For the first time in the last three seasons, the two-time defending National League Champions, the Los Angeles Dodgers, did not acquire any top talent available by the 2019 trade deadline.
The Dodgers’ brass faced a mighty task in fighting with the Pittsburgh Pirates. The rare gold booty our hero-Dodgers’ desired? None other than the World Series Championship.
Did our captain, Andrew Friedman, make the right decision in battle? Why would the evil Pirates hold Felipe Vazquez hostage? Find out this and more, in our latest edition of The Great Trade Deadline Dilemma: 2019.
Daunting right? Please allow me to snap back into reality.
When any team approaches the deadline there’s typically a glaring improvement that needs to be addressed or the front-office feels confident enough with the team remaining in front of them after the long grind of a more than half of the MLB season.
During Spring Training this year, the head of baseball operations, Andrew Friedman, claimed that the 2019 version of the Dodgers were, at the time “without weakness.” I agreed with him then and I still mostly agree with him now.

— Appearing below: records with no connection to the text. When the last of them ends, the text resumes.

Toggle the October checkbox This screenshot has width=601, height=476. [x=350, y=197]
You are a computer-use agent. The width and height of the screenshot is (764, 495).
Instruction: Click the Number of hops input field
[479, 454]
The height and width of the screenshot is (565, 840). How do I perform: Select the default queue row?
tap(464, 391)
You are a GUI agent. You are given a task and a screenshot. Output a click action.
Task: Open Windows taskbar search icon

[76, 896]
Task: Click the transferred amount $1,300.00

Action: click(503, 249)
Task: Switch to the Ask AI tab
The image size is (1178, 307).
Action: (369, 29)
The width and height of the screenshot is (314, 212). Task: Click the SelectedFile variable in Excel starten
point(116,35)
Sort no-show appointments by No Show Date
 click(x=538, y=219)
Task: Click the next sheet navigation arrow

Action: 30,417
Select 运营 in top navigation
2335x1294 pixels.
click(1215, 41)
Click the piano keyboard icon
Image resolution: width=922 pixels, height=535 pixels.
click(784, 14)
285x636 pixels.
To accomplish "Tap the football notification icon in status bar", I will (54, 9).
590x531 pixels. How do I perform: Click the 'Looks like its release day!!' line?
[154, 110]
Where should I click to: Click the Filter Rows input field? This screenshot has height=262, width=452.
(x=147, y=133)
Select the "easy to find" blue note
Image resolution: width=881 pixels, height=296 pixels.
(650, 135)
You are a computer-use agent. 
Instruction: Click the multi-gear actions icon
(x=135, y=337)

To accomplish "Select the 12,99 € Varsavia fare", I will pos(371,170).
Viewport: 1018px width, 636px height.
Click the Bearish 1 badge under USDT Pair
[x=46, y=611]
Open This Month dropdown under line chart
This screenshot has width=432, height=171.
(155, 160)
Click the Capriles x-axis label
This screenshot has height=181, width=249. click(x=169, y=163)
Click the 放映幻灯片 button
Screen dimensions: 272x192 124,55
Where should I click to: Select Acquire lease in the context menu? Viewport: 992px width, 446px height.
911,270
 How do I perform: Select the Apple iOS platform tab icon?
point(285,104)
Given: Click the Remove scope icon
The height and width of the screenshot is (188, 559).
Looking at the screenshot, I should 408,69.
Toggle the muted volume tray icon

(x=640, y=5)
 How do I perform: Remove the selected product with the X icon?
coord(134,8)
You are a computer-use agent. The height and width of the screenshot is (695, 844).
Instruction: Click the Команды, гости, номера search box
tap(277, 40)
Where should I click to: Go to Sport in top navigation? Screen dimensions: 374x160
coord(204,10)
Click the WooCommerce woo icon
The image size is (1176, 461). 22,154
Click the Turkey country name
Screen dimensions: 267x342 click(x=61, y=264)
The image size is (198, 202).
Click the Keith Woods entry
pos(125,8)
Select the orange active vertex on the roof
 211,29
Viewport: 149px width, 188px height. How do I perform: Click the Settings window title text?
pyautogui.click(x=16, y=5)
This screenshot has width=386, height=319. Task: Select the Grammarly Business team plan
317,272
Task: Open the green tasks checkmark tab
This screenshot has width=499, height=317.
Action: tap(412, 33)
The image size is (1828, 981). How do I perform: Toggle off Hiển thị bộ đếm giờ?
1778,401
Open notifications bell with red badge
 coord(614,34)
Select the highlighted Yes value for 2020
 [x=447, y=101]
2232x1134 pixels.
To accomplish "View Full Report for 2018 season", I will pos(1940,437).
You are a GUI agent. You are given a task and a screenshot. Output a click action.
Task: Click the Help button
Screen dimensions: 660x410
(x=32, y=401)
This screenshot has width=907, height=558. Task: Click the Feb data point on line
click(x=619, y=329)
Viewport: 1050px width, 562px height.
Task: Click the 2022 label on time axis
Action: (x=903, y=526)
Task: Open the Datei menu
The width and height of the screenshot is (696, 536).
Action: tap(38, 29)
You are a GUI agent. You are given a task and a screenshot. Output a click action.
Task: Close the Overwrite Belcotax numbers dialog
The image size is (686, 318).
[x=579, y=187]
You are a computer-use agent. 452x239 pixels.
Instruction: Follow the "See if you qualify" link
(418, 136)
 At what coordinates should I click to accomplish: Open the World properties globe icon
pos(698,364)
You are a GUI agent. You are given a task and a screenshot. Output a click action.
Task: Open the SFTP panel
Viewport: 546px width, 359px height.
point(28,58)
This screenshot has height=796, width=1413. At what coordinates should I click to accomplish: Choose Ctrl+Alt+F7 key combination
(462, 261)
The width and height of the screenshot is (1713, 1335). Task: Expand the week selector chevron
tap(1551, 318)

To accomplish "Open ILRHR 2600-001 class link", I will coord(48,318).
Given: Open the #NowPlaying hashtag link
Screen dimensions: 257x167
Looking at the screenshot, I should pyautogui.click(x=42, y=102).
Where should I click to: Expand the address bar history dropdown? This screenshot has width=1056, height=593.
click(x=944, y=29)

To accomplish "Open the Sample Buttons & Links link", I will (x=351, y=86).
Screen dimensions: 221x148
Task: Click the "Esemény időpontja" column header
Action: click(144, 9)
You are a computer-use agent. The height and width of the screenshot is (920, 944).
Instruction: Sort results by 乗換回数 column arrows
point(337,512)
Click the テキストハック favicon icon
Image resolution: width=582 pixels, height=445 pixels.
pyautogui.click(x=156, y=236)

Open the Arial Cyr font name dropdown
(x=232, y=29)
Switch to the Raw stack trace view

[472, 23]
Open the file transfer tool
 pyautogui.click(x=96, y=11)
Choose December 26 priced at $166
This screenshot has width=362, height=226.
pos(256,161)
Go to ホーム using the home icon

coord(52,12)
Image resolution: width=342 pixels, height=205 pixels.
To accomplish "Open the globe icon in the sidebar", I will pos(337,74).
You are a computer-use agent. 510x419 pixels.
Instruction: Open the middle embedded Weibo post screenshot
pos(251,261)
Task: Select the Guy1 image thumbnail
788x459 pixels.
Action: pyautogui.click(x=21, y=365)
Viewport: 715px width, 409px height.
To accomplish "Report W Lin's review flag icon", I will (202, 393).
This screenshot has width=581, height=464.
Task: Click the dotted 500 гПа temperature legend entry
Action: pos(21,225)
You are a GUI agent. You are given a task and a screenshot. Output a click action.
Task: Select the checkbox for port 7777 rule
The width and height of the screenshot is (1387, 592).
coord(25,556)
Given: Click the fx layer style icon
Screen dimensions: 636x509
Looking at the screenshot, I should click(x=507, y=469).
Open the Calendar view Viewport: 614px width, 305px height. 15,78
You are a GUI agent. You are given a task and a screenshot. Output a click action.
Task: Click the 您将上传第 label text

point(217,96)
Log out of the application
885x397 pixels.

Back in late-February, I argued that because the regular season hadn’t yet started, the team’s only real measure of assessing talent was through the evaluation of the team on paper. Of course, now that it’s early-August, the same methods of self-evaluation today cannot be the same as they were during Spring Training.
Injuries are inevitable. Personnel changes can sometimes alter a team’s season. Even the in-house stuff, such as the infamous “Joc Pederson experiment” at 1st base, can severely affect the outcome of an entire season.
It’s how the team, management, and the front-office deal with these issues that separates the winners from the losers, especially at this point in the regular season. Fans and management alike look to possible trades to solve a team’s weakness – whether foreseen or not.